For reasons that probably involve an endless lust for cash, Games Workshop recently murdered their entire fantasy setting in a tide of snivelling rat. This made a lot of people very unhappy and has widely been regarded as a bad move. This is partially because that was a world with a rich and involved lore that now no longer exists, and partially because its fans had spent hundreds of dollars and hours building a plastic army that is now worthless in the current world. That and the addition of fucking magic space marines.

Vermintide: End Times is like a big sloppy farewell kiss with that beloved dead world, a long awkward make-out in a relationship that you know is doomed, but if you close your eyes it feels just like the good old times. Except your partner has a bit of a cold and every now and again they cough into your mouth. You know it’s not their fault, but you still need to take a moment every now and again.

Vermintide is like that.

Each character has their own play style, specialisations and, most importantly, ridiculous hats.

Each character has their own play style, specialisations and, most importantly, ridiculous hats.

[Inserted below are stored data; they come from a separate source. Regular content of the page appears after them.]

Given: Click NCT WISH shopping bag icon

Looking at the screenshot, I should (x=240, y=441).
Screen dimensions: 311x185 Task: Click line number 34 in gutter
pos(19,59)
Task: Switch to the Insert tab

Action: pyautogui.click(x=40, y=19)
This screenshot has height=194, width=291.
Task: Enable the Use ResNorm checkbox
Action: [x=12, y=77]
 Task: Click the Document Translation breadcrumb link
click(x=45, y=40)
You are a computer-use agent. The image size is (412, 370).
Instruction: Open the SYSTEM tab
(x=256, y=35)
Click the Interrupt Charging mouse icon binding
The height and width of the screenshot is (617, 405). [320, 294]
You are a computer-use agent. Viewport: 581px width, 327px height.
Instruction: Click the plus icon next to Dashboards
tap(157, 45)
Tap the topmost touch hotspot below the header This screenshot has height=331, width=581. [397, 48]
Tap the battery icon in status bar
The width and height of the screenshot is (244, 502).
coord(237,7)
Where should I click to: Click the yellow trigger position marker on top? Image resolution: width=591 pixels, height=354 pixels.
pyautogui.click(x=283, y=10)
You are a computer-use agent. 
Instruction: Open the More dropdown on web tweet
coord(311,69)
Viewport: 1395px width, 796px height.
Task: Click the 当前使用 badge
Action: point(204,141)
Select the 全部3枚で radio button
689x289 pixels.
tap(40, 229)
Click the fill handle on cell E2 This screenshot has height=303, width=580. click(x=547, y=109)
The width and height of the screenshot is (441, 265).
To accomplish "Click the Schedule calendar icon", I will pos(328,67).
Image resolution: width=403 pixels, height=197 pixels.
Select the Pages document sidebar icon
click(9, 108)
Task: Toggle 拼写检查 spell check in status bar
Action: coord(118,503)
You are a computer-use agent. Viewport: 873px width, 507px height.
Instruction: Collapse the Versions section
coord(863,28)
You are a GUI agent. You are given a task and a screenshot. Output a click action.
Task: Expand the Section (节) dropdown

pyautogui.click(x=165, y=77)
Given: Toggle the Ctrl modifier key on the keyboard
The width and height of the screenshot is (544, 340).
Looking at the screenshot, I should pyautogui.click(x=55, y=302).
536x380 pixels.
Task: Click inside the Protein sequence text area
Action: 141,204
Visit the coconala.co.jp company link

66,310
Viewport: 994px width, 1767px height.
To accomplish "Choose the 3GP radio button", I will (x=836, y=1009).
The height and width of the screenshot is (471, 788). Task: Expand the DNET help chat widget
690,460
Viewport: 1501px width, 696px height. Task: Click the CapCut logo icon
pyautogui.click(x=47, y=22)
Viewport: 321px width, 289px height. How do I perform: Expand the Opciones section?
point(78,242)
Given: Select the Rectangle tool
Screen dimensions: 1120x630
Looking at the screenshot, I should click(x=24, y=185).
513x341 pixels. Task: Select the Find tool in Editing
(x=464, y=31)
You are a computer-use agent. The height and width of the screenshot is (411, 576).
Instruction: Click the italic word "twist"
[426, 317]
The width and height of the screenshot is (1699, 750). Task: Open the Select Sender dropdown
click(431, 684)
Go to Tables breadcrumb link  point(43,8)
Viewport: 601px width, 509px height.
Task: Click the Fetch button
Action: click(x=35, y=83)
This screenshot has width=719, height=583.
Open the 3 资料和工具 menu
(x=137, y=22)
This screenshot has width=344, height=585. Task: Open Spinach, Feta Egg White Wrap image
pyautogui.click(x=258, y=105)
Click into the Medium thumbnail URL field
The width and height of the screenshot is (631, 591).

Less disgustingly, It’s a well put together co-op ratmassacre whose occasional bugs don’t do enough to detract from the inherent satisfaction or staving a ratman’s head in with a mace. Set wisely in the much loved realm of Warhammer fantasy, its main attraction for me was the promise of kicking seven shades of screaming piss out of the vile bastards fictionally responsible for murdering a universe I loved. Of course, the setting means everything’s hopeless, but that’s hardly new for Warhammer; they’ve been trading solely in valiant last stands and the unceasing machinations of dark gods for twenty years, so the knowledge of your own imminent death is just more of that well known Warhammer spice.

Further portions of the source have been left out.